11 When the “barrage” began, Messrs Walkley and Sheriff were standing outside the hotel with two other police members. They were joined in the street by a mix of males and females, 20 or more in number, who “were all standing around watching what was going on because it was fairly loud.” According to the evidence of Mr Sheriff, a number told the police that Mr Ferguson “was really drunk” and that we should “go easy on him”.

12 As a result of this incident, Mr Ferguson was charged with using insulting words in a public place, contrary to s.17(1)(c) of the Summary Offences Act.

13 The second relevant charge faced by Mr Ferguson in the Hamilton Magistrates’ Court on 8 February last year arose out of an incident which occurred two months after the first. At about 11.30 pm on 3 October 2006, Senior Constable Mark Keenan and Constable Anthony Pearson attended at 29 Strachan Street Hamilton. The police had earlier received a complaint about loud music which, it was alleged, continued from that address after the complainant had asked Mr Ferguson, who was in occupation, to turn the volume down.

14 Upon arrival, the police themselves heard loud music. They knocked on the door of the residence from which it came. Mr Ferguson answered. He was told to turn the volume down. He did, although (according to the evidence of Constable Pearson) he garnished his compliance by “swearing a lot” and (according to Senior Constable Keenan) the volume of music was soon turned up again. Another police vehicle arrived. No-one else was in the street. It was, however, a residential area, and the time was not far short of midnight. It is reasonable to infer that the original complainant, at least, was still awake.

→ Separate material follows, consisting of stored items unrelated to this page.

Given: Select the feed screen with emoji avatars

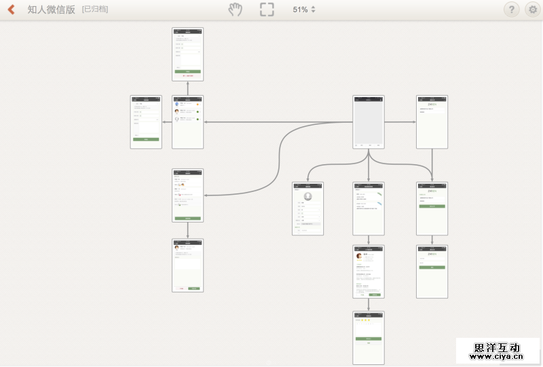Looking at the screenshot, I should point(188,195).
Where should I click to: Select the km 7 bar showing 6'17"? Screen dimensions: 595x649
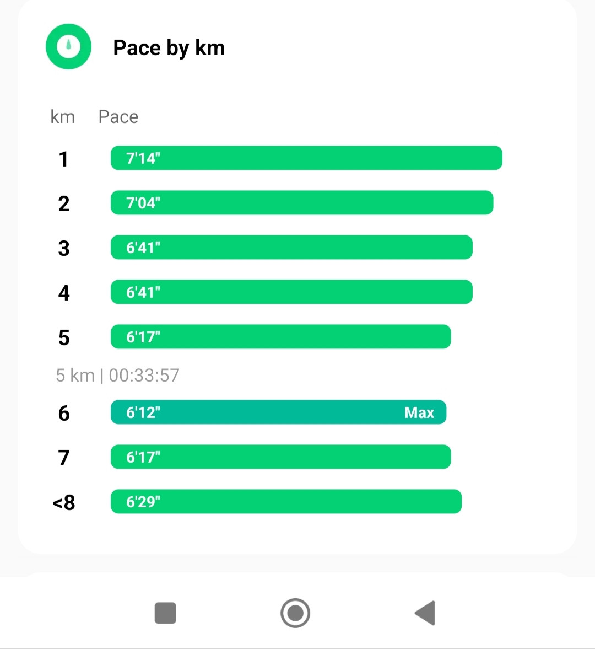pyautogui.click(x=281, y=457)
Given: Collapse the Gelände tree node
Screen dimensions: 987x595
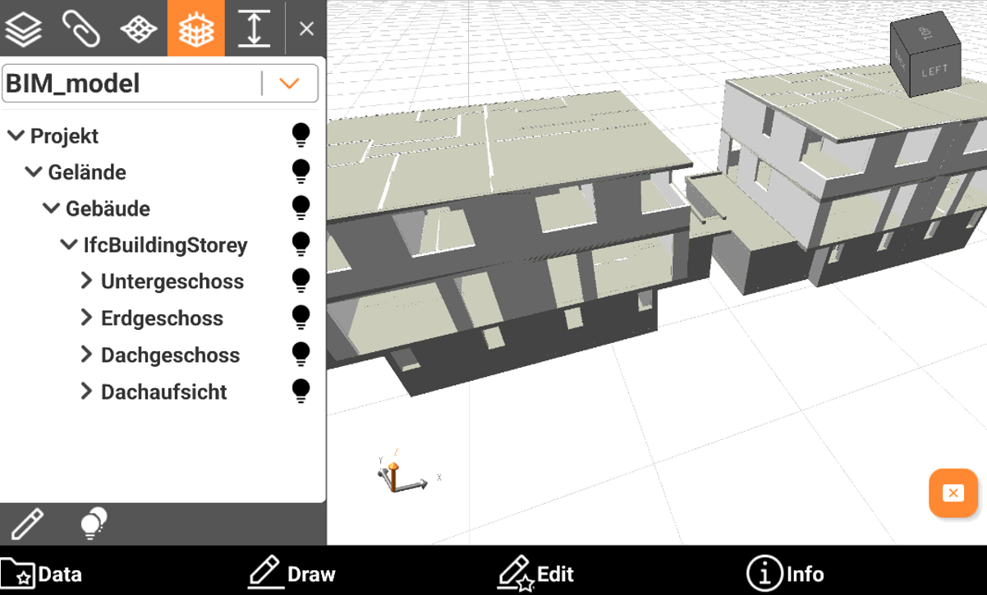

15 As Messrs Pearson and Keenan were talking to their newly-arrived police colleague, Mr Ferguson appeared on the front porch. He began to speak “quite loudly” to the police, who were about 20 metres away, “using words like ‘fuck off you dog cunts’.” He used this expression on “a number of occasions”, but the tirade lasted less than a minute. As Constable Pearson put it, “We were out in front and he just let fly with a whole heap of abuse and then we left.” Asked in his evidence in chief about his reaction to it, Mr Pearson said: “I was fairly disgusted in what he said, insulted, and yes, I wasn’t very happy with what he said at all.” Mr Keenan gave evidence to the same effect. Mr Ferguson was later charged on summons with behaving in an insulting manner in a public place in breach of s.17(1)(d) of the Summary Offences Act.

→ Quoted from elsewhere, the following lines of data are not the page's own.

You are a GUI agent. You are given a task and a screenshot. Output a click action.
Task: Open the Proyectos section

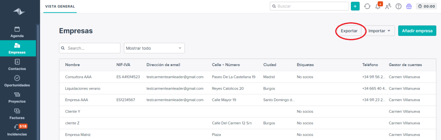pyautogui.click(x=17, y=98)
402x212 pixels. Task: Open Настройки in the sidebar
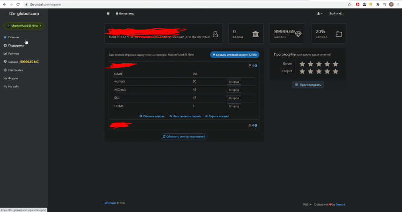click(15, 70)
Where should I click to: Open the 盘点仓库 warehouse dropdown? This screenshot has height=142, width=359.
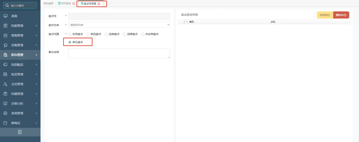119,25
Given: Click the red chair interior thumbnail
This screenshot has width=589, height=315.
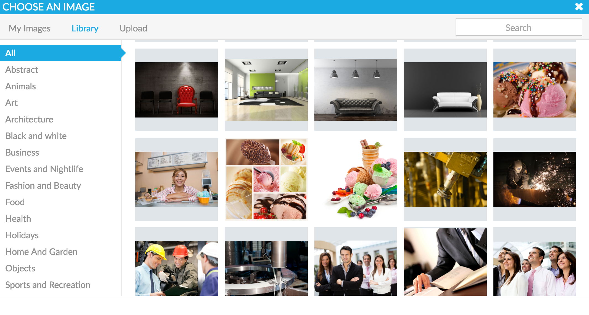Looking at the screenshot, I should tap(177, 88).
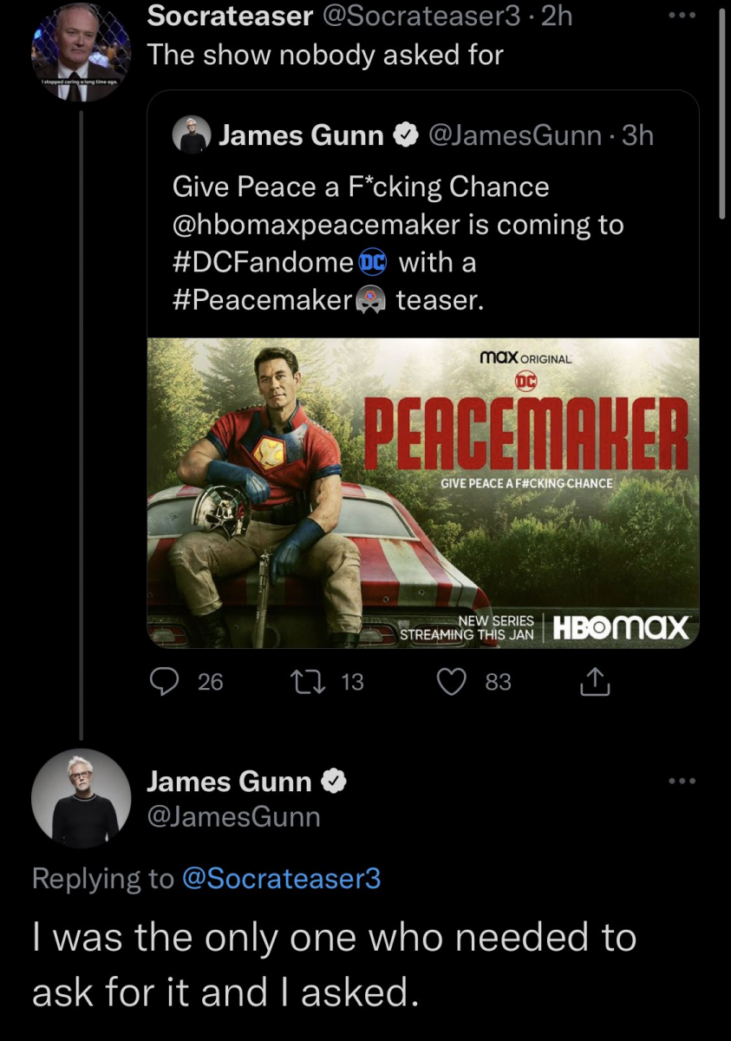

16 In giving an extempore judgment, the learned magistrate noted the importance of context. He was right to do so: many, if not all, of these cases are fact-specific and ultimately turn on questions of fact and degree. His Honour also referred at some length to the most recent High Court pronouncements on offensive behaviour. These are to be found in the six judgments delivered by the seven justices who heard the final appeal in the case of Coleman v Power.[6] The magistrate said, in effect, that sitting as he did in rural Victoria and, having therefore a part to play in the maintenance of public order within a number of small communities, he would be concerned were language to attract the sanctions of the criminal law as being insulting or offensive only if it were intended or reasonably likely to provoke unlawful physical retaliation. I can understand that concern. But his Honour also held, in my opinion correctly, that this was not the law as expounded by the majority of the seven-member bench in Coleman.

17 In his Honour’s opinion, Mr Ferguson intended to, and did, insult the police involved in the subject incidents. This, his Honour added, was apparent:

... from the way in which he said these words, the context in which he said them, the place in which he said them and the people to whom he said them. ... He could not have used those sorts of words in that sort of way if that was not so.

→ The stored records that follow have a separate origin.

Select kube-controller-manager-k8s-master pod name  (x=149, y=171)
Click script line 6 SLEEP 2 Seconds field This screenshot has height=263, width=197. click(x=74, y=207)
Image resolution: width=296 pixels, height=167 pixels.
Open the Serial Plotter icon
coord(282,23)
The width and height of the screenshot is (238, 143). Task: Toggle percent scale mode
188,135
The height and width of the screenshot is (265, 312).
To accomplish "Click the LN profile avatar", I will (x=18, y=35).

18 A notice of appeal was filed on 9 March 2007. The ground of appeal in each case is simply that the learned magistrate erred in law in convicting the appellant. The submission that his Honour did so err was, initially, based primarily on the proposition that, contrary to the magistrate’s view, words are not “insulting” within the meaning of that expression as used in the Summary Offences Act unless they are intended, or are likely, to provoke unlawful physical retaliation.

19 The authorities on this area of the law must be read with caution. The result of any litigation will depend upon the particular legislation under which the charge or charges in question is or are laid, and upon the individual circumstances of the case. And here, at least as much as elsewhere, one must be conscious of the fact that the language of the judgments may reflect those circumstances to the point where, however apt that language may be when read in the light of the particular facts then before the court, it may quite inapt in its application to different circumstances.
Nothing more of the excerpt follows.